Directions for this task:
Update the records below by changing every "Image resolution" to "Screen resolution" and leaving everything else as it is.
•••••
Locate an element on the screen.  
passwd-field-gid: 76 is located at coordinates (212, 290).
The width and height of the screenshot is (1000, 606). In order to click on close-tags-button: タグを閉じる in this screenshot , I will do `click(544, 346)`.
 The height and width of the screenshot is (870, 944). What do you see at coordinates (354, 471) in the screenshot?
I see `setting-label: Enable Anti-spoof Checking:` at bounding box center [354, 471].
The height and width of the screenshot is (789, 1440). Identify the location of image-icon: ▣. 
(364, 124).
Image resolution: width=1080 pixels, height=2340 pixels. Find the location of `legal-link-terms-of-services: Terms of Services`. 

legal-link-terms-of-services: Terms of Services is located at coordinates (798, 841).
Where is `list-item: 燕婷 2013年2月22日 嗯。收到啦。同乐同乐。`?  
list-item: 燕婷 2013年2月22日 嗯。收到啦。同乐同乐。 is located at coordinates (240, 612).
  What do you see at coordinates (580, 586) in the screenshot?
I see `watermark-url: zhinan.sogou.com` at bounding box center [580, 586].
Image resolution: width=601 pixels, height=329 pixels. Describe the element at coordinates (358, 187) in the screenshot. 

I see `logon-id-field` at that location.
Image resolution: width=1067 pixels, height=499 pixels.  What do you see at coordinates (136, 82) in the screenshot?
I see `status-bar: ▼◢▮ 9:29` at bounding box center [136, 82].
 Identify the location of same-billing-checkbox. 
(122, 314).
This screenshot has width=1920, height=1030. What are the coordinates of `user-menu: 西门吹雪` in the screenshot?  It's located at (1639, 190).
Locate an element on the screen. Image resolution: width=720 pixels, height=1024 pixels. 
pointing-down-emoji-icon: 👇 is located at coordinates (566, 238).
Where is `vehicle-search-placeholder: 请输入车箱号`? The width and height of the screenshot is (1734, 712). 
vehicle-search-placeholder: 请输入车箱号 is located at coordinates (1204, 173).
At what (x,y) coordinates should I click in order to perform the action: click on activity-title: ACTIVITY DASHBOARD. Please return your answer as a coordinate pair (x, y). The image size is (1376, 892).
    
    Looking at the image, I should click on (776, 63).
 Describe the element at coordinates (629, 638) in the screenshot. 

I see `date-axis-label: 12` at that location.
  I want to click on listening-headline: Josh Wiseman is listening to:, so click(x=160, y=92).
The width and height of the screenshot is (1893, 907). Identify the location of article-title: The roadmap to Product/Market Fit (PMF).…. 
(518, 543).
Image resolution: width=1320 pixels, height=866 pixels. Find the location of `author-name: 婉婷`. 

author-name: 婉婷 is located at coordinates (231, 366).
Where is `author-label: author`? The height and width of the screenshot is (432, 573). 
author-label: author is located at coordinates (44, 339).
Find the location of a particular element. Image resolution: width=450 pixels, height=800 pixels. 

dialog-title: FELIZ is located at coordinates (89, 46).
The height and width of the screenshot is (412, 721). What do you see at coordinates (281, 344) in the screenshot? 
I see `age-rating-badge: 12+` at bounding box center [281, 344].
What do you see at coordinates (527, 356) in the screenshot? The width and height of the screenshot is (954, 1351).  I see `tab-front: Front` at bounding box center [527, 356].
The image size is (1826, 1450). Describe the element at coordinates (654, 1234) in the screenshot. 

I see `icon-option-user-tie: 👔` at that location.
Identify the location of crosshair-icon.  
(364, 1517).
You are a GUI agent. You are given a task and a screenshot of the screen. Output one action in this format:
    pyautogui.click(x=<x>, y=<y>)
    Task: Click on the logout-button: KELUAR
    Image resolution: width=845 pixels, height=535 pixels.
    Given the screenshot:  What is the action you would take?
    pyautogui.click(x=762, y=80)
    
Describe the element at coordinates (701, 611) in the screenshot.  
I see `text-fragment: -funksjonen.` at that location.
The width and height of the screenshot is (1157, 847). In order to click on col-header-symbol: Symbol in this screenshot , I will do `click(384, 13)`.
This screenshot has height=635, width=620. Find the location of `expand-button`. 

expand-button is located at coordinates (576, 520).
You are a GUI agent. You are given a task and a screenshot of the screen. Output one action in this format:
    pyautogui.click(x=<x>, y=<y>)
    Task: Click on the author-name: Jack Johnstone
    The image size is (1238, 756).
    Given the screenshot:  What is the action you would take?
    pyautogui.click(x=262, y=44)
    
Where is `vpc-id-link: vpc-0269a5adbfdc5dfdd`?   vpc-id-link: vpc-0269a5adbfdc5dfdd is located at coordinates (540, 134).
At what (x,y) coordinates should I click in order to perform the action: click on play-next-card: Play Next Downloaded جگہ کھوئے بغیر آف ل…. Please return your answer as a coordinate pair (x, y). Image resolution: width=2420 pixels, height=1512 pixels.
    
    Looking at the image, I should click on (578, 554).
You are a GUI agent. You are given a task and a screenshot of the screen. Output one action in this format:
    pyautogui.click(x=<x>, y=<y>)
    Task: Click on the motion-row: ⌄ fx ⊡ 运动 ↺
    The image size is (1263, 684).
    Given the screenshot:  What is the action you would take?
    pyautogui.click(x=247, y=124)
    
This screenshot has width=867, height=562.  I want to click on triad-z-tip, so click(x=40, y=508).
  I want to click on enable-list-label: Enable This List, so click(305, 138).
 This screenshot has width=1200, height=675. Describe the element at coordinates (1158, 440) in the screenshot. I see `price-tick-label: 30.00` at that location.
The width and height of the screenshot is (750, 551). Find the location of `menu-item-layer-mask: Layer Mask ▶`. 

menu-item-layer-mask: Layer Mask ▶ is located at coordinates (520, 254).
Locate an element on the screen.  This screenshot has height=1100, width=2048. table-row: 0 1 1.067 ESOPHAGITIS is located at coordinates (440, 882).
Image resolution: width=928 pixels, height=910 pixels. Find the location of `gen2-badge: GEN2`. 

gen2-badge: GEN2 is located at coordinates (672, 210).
•••••
Finished task:
Locate an element on the screen.  
passwd-field-gid: 76 is located at coordinates (212, 290).
The width and height of the screenshot is (1000, 606). In order to click on close-tags-button: タグを閉じる in this screenshot , I will do `click(544, 346)`.
 The height and width of the screenshot is (870, 944). What do you see at coordinates (354, 471) in the screenshot?
I see `setting-label: Enable Anti-spoof Checking:` at bounding box center [354, 471].
The height and width of the screenshot is (789, 1440). Identify the location of image-icon: ▣. 
(364, 124).
Screen resolution: width=1080 pixels, height=2340 pixels. Find the location of `legal-link-terms-of-services: Terms of Services`. 

legal-link-terms-of-services: Terms of Services is located at coordinates (798, 841).
Where is `list-item: 燕婷 2013年2月22日 嗯。收到啦。同乐同乐。`?  
list-item: 燕婷 2013年2月22日 嗯。收到啦。同乐同乐。 is located at coordinates (240, 612).
  What do you see at coordinates (580, 586) in the screenshot?
I see `watermark-url: zhinan.sogou.com` at bounding box center [580, 586].
Screen resolution: width=601 pixels, height=329 pixels. Describe the element at coordinates (358, 187) in the screenshot. 

I see `logon-id-field` at that location.
Screen resolution: width=1067 pixels, height=499 pixels.  What do you see at coordinates (136, 82) in the screenshot?
I see `status-bar: ▼◢▮ 9:29` at bounding box center [136, 82].
 Identify the location of same-billing-checkbox. 
(122, 314).
This screenshot has width=1920, height=1030. What are the coordinates of `user-menu: 西门吹雪` in the screenshot?  It's located at (1639, 190).
Locate an element on the screen. Screen resolution: width=720 pixels, height=1024 pixels. 
pointing-down-emoji-icon: 👇 is located at coordinates (566, 238).
Where is `vehicle-search-placeholder: 请输入车箱号`? The width and height of the screenshot is (1734, 712). 
vehicle-search-placeholder: 请输入车箱号 is located at coordinates (1204, 173).
At what (x,y) coordinates should I click in order to perform the action: click on activity-title: ACTIVITY DASHBOARD. Please return your answer as a coordinate pair (x, y). The image size is (1376, 892).
    
    Looking at the image, I should click on (776, 63).
 Describe the element at coordinates (629, 638) in the screenshot. 

I see `date-axis-label: 12` at that location.
  I want to click on listening-headline: Josh Wiseman is listening to:, so click(x=160, y=92).
The width and height of the screenshot is (1893, 907). Identify the location of article-title: The roadmap to Product/Market Fit (PMF).…. 
(518, 543).
Screen resolution: width=1320 pixels, height=866 pixels. Find the location of `author-name: 婉婷`. 

author-name: 婉婷 is located at coordinates (231, 366).
Where is `author-label: author`? The height and width of the screenshot is (432, 573). 
author-label: author is located at coordinates (44, 339).
Find the location of a particular element. Screen resolution: width=450 pixels, height=800 pixels. 

dialog-title: FELIZ is located at coordinates (89, 46).
The height and width of the screenshot is (412, 721). What do you see at coordinates (281, 344) in the screenshot? 
I see `age-rating-badge: 12+` at bounding box center [281, 344].
What do you see at coordinates (527, 356) in the screenshot? The width and height of the screenshot is (954, 1351).  I see `tab-front: Front` at bounding box center [527, 356].
The image size is (1826, 1450). Describe the element at coordinates (654, 1234) in the screenshot. 

I see `icon-option-user-tie: 👔` at that location.
Identify the location of crosshair-icon.  
(364, 1517).
You are a GUI agent. You are given a task and a screenshot of the screen. Output one action in this format:
    pyautogui.click(x=<x>, y=<y>)
    Task: Click on the logout-button: KELUAR
    Screen resolution: width=845 pixels, height=535 pixels.
    Given the screenshot:  What is the action you would take?
    pyautogui.click(x=762, y=80)
    
Describe the element at coordinates (701, 611) in the screenshot.  
I see `text-fragment: -funksjonen.` at that location.
The width and height of the screenshot is (1157, 847). In order to click on col-header-symbol: Symbol in this screenshot , I will do `click(384, 13)`.
This screenshot has height=635, width=620. Find the location of `expand-button`. 

expand-button is located at coordinates (576, 520).
You are a GUI agent. You are given a task and a screenshot of the screen. Output one action in this format:
    pyautogui.click(x=<x>, y=<y>)
    Task: Click on the author-name: Jack Johnstone
    The image size is (1238, 756).
    Given the screenshot:  What is the action you would take?
    pyautogui.click(x=262, y=44)
    
Where is `vpc-id-link: vpc-0269a5adbfdc5dfdd`?   vpc-id-link: vpc-0269a5adbfdc5dfdd is located at coordinates (540, 134).
At what (x,y) coordinates should I click in order to perform the action: click on play-next-card: Play Next Downloaded جگہ کھوئے بغیر آف ل…. Please return your answer as a coordinate pair (x, y). Screen resolution: width=2420 pixels, height=1512 pixels.
    
    Looking at the image, I should click on (578, 554).
You are a GUI agent. You are given a task and a screenshot of the screen. Output one action in this format:
    pyautogui.click(x=<x>, y=<y>)
    Task: Click on the motion-row: ⌄ fx ⊡ 运动 ↺
    The image size is (1263, 684).
    Given the screenshot:  What is the action you would take?
    pyautogui.click(x=247, y=124)
    
This screenshot has width=867, height=562.  I want to click on triad-z-tip, so click(x=40, y=508).
  I want to click on enable-list-label: Enable This List, so click(305, 138).
 This screenshot has width=1200, height=675. Describe the element at coordinates (1158, 440) in the screenshot. I see `price-tick-label: 30.00` at that location.
The width and height of the screenshot is (750, 551). Find the location of `menu-item-layer-mask: Layer Mask ▶`. 

menu-item-layer-mask: Layer Mask ▶ is located at coordinates (520, 254).
Locate an element on the screen.  This screenshot has height=1100, width=2048. table-row: 0 1 1.067 ESOPHAGITIS is located at coordinates (440, 882).
Screen resolution: width=928 pixels, height=910 pixels. Find the location of `gen2-badge: GEN2`. 

gen2-badge: GEN2 is located at coordinates (672, 210).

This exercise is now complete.